Anxiety trumps cognition

Our feeling state always trumps our cognitive state. That’s partly because developmentally the feeling state arises before the cognitive state comes into play.

 When we excite the feeling state, the feeling state tracks are a more prominent response to automaticity of expression. In other words, the feeling state will be reinforced, and if that state is too intense it is difficult for the cognitive state to have sway and to determine how appropriate the feeling state is.

 There is not time to think about saving yourself from danger when we need to take immediate action. Thus fight, flight, or freeze – our primary responses from the automaticity centre of our organic brain – and stopping to think at that point in time, might not be sensible approaches, especially if the lion is two feet away.

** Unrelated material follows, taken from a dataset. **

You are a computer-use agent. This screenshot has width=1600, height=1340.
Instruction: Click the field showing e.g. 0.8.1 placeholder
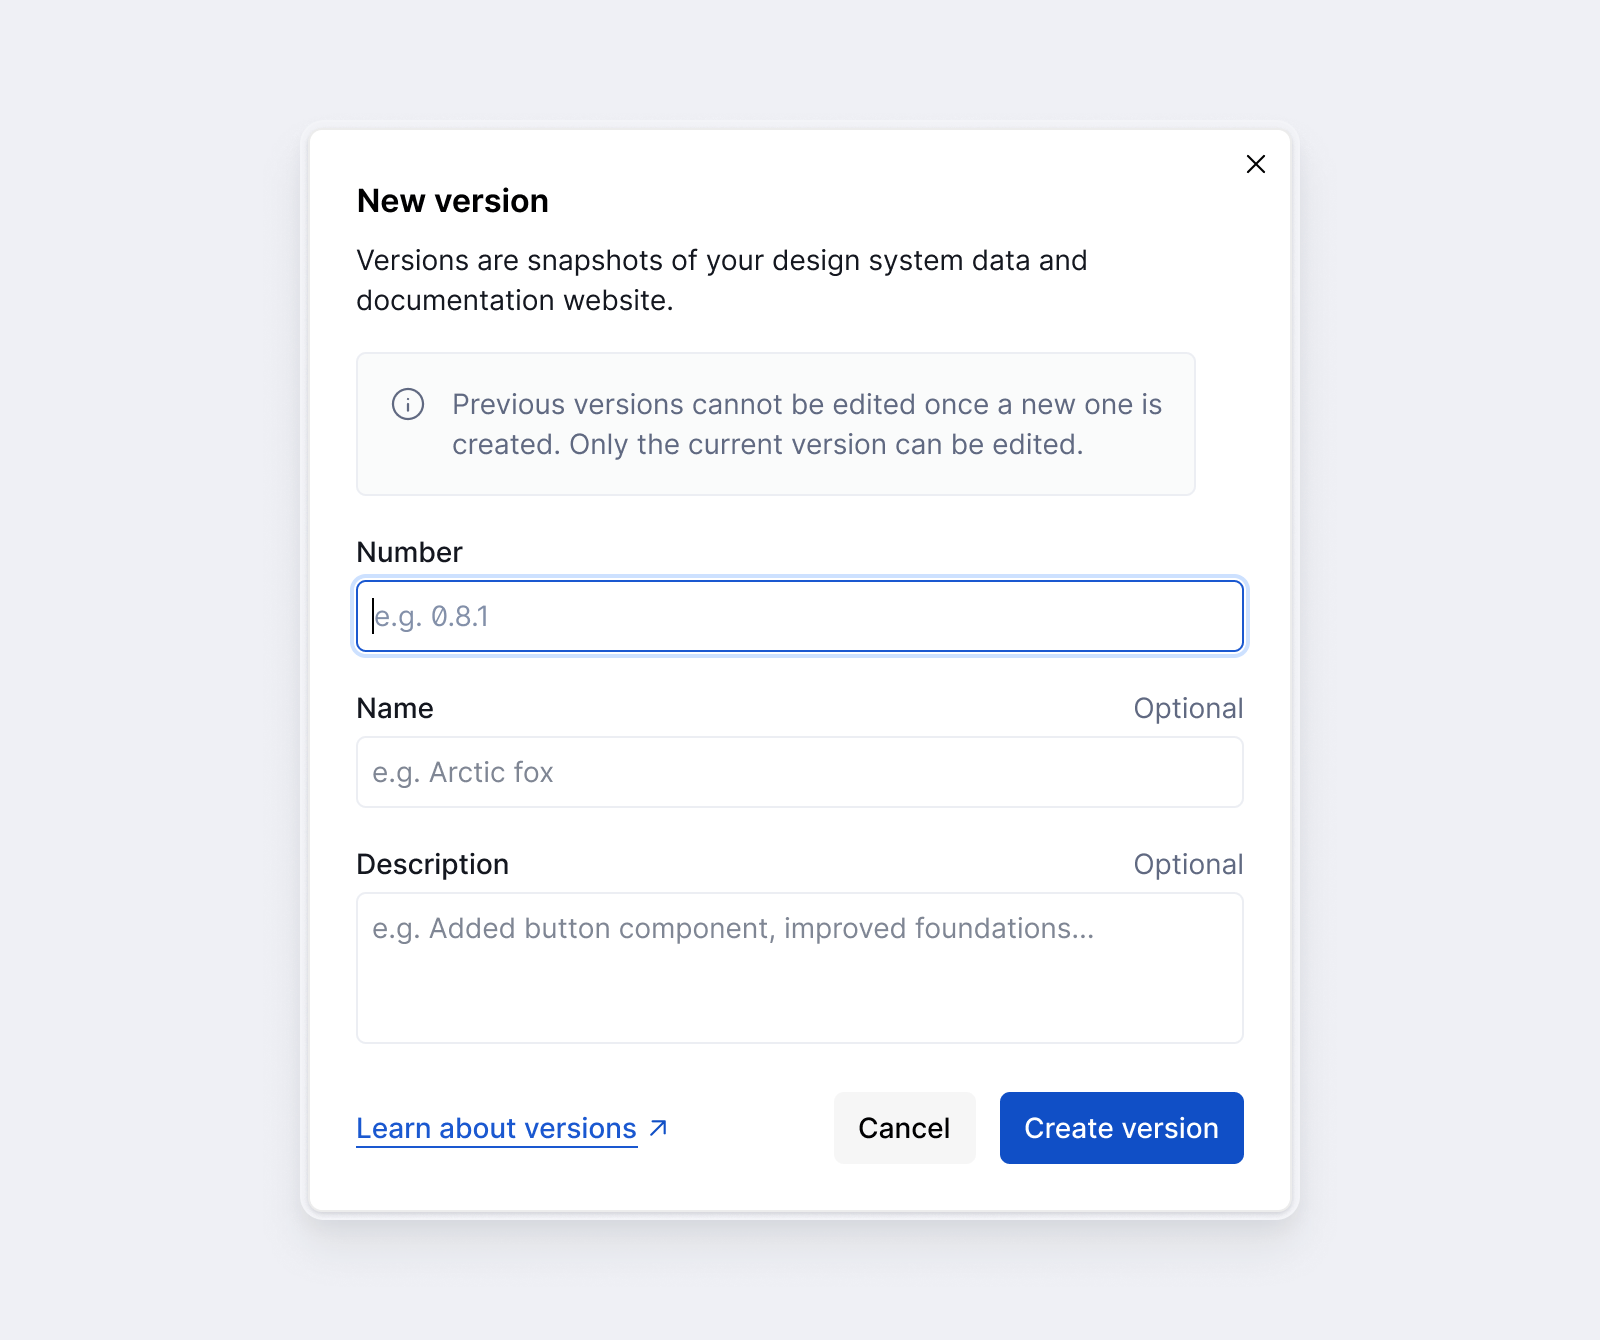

 We can see then, how the feeling state becomes rather fixed. Response to threat is anxiety.

 Depending on how much threat a child perceives in the world from their organic brain will determine their behaviour – rather than the actual experience that is occurring in the now.

For clarity of purpose, at times we have told parents, “So you made a mistake and you yelled at your kid. So what? They know you got mad, but they also know you can be kind.”

 When we parent we will not always be kind, and we don’t want to nurture the expectation that the world will always be kind. Our kids deserve to know they will have to cope sometimes with difficulties, and there are times they will have to cope with not knowing.